(Task goal) Below this line is the material. Write out only its lines from the one containing "Where should I click to: Uncheck" through the one containing "Open the HOTEL", both kept, exactly.

+===+

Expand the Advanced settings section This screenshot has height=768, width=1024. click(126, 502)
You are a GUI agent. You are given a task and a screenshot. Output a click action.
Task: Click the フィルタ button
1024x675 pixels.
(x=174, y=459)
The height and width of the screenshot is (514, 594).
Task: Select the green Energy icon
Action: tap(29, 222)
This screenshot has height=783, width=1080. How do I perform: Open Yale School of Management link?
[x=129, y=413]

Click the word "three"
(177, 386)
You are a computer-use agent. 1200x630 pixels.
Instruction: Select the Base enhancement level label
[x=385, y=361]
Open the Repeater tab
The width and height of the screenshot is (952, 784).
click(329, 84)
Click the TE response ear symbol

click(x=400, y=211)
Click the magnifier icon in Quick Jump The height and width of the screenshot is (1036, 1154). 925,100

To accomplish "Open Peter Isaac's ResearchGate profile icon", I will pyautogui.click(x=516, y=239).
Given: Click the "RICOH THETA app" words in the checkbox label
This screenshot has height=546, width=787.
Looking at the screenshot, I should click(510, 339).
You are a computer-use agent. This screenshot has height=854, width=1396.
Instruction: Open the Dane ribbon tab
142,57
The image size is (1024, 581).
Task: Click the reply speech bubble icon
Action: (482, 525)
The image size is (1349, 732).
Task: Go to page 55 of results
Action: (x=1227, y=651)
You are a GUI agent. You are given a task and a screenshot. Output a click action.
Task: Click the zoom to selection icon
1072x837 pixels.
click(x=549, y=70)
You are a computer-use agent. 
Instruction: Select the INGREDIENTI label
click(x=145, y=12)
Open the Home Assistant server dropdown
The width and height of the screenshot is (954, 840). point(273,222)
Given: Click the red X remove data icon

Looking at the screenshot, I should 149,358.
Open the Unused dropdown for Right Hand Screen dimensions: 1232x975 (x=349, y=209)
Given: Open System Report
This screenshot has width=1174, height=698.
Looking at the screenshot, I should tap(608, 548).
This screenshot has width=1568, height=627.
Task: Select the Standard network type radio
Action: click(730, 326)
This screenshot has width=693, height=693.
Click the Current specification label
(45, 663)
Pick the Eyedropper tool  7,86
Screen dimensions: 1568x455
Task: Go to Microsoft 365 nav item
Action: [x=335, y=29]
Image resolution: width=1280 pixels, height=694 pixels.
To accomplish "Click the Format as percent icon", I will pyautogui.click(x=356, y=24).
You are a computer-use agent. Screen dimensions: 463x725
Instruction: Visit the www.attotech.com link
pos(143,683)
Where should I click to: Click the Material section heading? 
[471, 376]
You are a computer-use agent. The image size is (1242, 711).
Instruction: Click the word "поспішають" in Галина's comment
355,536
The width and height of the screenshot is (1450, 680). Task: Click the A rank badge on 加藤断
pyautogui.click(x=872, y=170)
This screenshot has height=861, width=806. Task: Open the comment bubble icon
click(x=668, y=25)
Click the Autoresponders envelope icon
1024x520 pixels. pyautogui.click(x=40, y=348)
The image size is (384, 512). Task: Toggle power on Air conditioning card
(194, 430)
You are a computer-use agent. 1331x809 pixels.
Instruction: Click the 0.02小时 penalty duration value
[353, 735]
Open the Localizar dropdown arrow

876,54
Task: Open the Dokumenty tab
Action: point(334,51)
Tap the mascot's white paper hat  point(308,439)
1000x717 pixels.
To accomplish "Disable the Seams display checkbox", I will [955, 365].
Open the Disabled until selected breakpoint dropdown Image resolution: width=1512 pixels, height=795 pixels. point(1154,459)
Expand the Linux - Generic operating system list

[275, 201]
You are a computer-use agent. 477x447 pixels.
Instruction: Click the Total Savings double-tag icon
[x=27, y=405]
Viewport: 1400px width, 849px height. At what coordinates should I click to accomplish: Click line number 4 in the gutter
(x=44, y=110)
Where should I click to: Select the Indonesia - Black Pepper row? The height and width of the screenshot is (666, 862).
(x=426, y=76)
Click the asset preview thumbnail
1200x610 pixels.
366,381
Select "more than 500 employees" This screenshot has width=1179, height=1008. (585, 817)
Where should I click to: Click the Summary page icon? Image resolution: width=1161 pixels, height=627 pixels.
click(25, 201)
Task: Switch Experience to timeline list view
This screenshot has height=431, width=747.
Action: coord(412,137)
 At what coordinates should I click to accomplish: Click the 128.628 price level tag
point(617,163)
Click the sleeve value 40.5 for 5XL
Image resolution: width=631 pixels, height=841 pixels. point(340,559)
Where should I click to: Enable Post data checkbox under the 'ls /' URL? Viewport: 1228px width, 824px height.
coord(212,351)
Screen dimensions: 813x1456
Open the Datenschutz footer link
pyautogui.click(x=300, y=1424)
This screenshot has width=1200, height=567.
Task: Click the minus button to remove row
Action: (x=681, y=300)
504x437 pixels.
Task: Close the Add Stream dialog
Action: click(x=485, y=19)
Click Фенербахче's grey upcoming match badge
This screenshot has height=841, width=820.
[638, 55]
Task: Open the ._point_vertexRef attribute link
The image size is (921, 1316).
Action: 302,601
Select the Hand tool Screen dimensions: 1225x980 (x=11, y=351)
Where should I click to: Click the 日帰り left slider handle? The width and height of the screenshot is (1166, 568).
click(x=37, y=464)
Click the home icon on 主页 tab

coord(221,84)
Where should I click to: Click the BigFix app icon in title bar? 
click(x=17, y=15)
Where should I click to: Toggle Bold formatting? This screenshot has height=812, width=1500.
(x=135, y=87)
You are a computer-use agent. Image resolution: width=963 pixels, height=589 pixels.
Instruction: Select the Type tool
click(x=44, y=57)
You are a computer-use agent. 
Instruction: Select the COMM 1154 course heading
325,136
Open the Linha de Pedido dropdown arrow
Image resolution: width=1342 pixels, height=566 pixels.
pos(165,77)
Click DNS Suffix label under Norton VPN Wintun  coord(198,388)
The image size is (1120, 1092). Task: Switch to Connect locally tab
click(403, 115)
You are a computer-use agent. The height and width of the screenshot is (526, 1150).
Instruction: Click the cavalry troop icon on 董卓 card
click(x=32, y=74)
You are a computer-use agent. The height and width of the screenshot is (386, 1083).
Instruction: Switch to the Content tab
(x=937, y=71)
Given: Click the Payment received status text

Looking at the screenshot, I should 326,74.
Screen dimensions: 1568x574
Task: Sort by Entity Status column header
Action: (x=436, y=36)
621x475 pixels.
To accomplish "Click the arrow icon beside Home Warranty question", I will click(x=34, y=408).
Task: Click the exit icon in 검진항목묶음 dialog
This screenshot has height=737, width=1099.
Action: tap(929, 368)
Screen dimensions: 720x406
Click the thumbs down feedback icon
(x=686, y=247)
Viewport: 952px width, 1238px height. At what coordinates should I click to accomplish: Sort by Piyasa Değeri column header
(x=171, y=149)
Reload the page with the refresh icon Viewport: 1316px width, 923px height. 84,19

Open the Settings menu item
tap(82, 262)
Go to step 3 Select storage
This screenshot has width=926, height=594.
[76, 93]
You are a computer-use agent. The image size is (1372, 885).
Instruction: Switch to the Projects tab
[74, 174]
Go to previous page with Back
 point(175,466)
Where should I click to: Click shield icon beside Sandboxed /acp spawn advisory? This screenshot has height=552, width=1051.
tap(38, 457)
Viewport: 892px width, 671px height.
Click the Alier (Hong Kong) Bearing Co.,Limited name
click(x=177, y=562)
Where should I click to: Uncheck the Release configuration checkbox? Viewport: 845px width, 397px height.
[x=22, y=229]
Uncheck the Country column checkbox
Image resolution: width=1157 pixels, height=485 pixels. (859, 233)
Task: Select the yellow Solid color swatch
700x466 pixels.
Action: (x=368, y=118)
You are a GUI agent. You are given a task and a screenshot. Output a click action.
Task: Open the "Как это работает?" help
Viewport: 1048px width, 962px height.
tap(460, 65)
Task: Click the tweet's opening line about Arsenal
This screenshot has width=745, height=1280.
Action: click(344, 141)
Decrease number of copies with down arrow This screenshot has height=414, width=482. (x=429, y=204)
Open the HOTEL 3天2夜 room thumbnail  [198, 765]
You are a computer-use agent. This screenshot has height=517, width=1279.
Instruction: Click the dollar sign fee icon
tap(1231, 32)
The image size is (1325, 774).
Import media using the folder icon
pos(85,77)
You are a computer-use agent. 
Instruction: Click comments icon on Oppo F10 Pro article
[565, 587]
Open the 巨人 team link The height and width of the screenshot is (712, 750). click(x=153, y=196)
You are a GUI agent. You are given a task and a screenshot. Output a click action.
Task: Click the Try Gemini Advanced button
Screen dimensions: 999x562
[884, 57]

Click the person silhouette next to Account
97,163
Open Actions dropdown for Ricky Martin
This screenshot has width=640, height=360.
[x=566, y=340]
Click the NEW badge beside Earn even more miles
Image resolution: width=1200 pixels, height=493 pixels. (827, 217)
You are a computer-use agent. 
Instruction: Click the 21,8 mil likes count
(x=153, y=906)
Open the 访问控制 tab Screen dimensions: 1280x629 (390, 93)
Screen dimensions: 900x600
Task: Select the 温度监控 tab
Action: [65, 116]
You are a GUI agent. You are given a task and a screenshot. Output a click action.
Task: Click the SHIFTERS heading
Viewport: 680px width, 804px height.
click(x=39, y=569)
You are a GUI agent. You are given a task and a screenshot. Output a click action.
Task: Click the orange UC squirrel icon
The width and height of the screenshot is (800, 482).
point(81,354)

+===+

(Answer section)
Where should I click to: Uncheck the Release configuration checkbox? Viewport: 845px width, 397px height.
[x=22, y=229]
Uncheck the Country column checkbox
Image resolution: width=1157 pixels, height=485 pixels. (859, 233)
Task: Select the yellow Solid color swatch
700x466 pixels.
Action: (x=368, y=118)
You are a GUI agent. You are given a task and a screenshot. Output a click action.
Task: Open the "Как это работает?" help
Viewport: 1048px width, 962px height.
tap(460, 65)
Task: Click the tweet's opening line about Arsenal
This screenshot has width=745, height=1280.
Action: click(344, 141)
Decrease number of copies with down arrow This screenshot has height=414, width=482. (x=429, y=204)
Open the HOTEL 3天2夜 room thumbnail  [198, 765]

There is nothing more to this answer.